[Tarantool-patches] [PATCH 1/1] box: snapshot should not include rolled back data
Serge Petrenko
sergepetrenko at tarantool.org
Tue Aug 11 15:32:18 MSK 2020
Hi!
Thanks for the patch, LGTM.
--
Serge Petrenko
>Вторник, 11 августа 2020, 1:18 +03:00 от Vladislav Shpilevoy <v.shpilevoy at tarantool.org>:
>
>Box.snapshot() could include rolled back data in case synchronous
>transaction ROLLBACK arrived during WAL rotation in preparation of
>a checkpoint.
>
>More specifically, snapshot consists of fixating the engines'
>content (creation of a read-view), doing WAL rotation, and writing
>the snapshot itself. All data changes after content fixation won't
>go into the snap. So if ROLLBACK arrives during WAL rotation, the
>fixated content will have rolled back data, not present in the
>newest dataset.
>
>The patch makes it fail if during WAL rotation anything was rolled
>back. The bug sometimes appeared in an existing test about qsync
>snapshots, but with a very poor reproducibility.
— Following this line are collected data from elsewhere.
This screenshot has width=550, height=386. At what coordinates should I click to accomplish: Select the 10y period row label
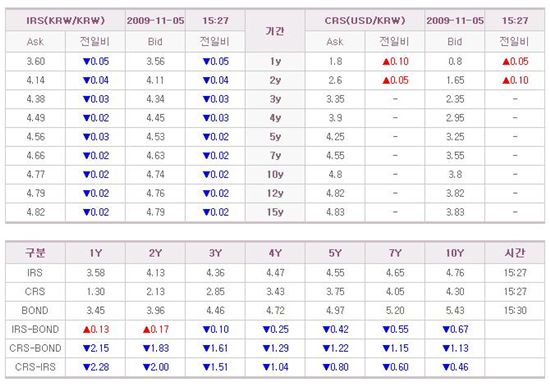(275, 174)
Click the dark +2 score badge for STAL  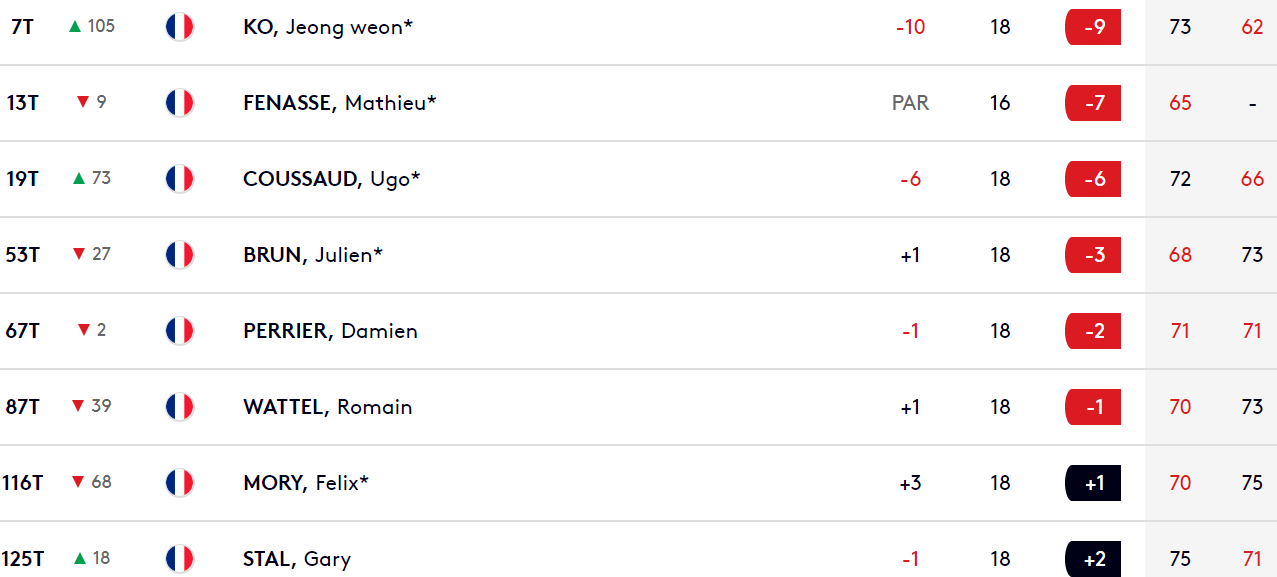1093,559
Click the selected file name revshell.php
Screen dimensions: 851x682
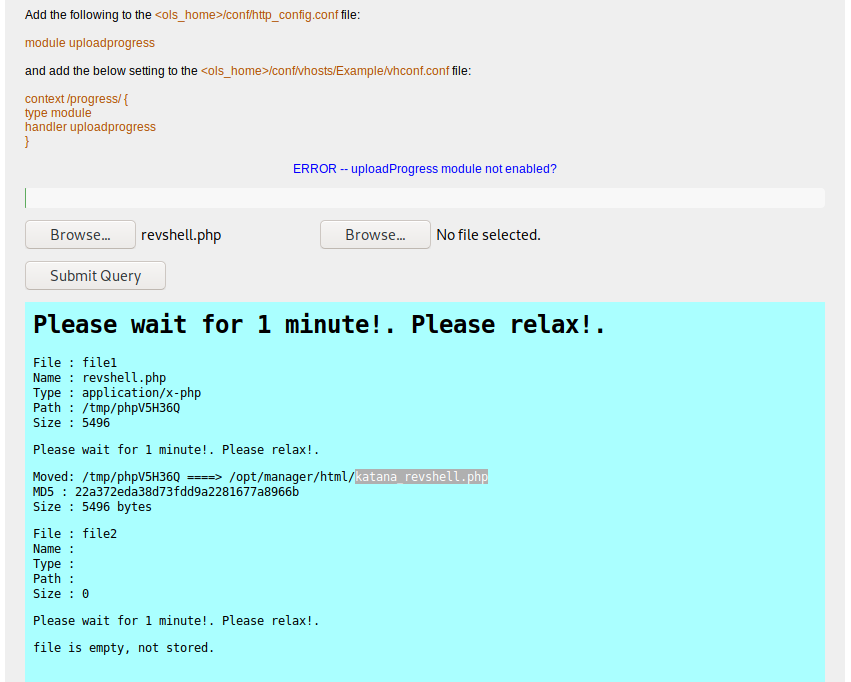click(x=181, y=235)
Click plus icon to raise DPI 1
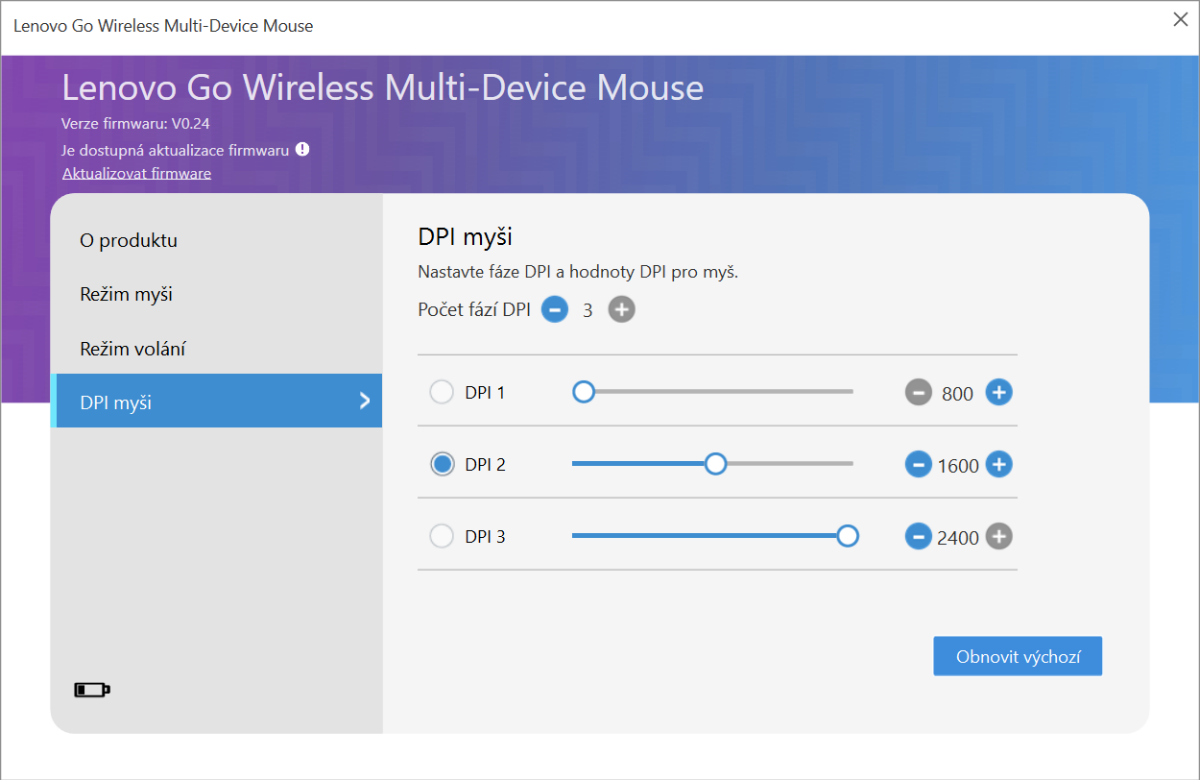This screenshot has height=780, width=1200. coord(999,393)
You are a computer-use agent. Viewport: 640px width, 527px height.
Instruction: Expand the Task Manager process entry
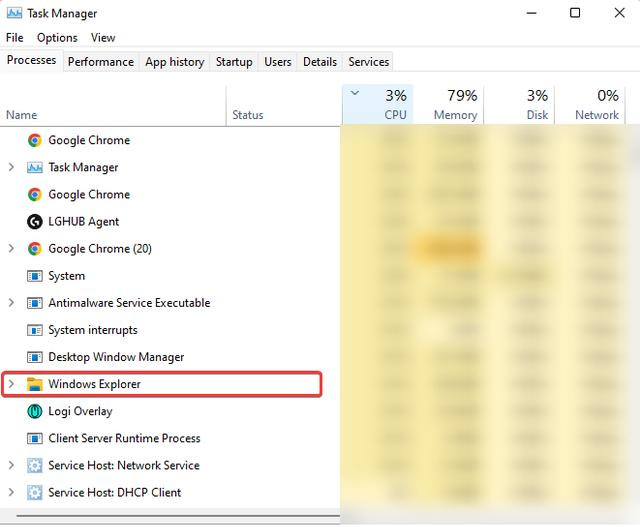11,168
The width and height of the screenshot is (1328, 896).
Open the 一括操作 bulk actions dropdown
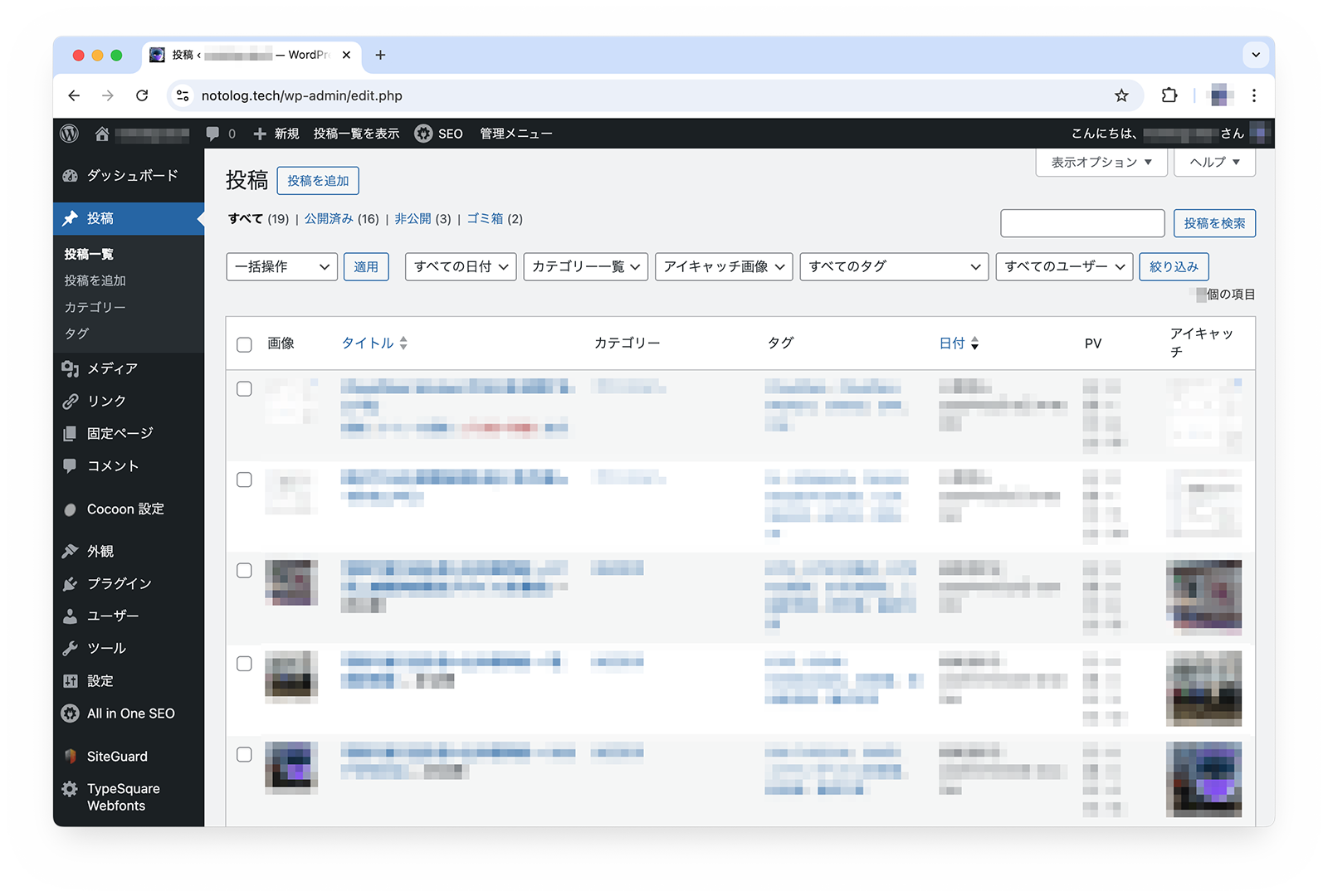pos(281,266)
In a new test
>file it is reproduced 100% without the patch.
>
>Closes #5167
>---
>Branch: http://github.com/tarantool/tarantool/tree/gerold103/gh-5167-flaky-qsync-snapshots
>Issue: https://github.com/tarantool/tarantool/issues/5167
>
>@ChangeLog
>* Snapshot could contain changes from a rolled back synchronous transaction (gh-5167).
>
> src/box/gc.c | 12 +-
> src/box/wal.c | 4 +
> src/lib/core/errinj.h | 1 +
> test/box/errinj.result | 1 +
> .../gh-5167-qsync-rollback-snap.result | 165 ++++++++++++++++++
> .../gh-5167-qsync-rollback-snap.test.lua | 67 +++++++
> test/replication/suite.ini | 2 +-
> 7 files changed, 250 insertions(+), 2 deletions(-)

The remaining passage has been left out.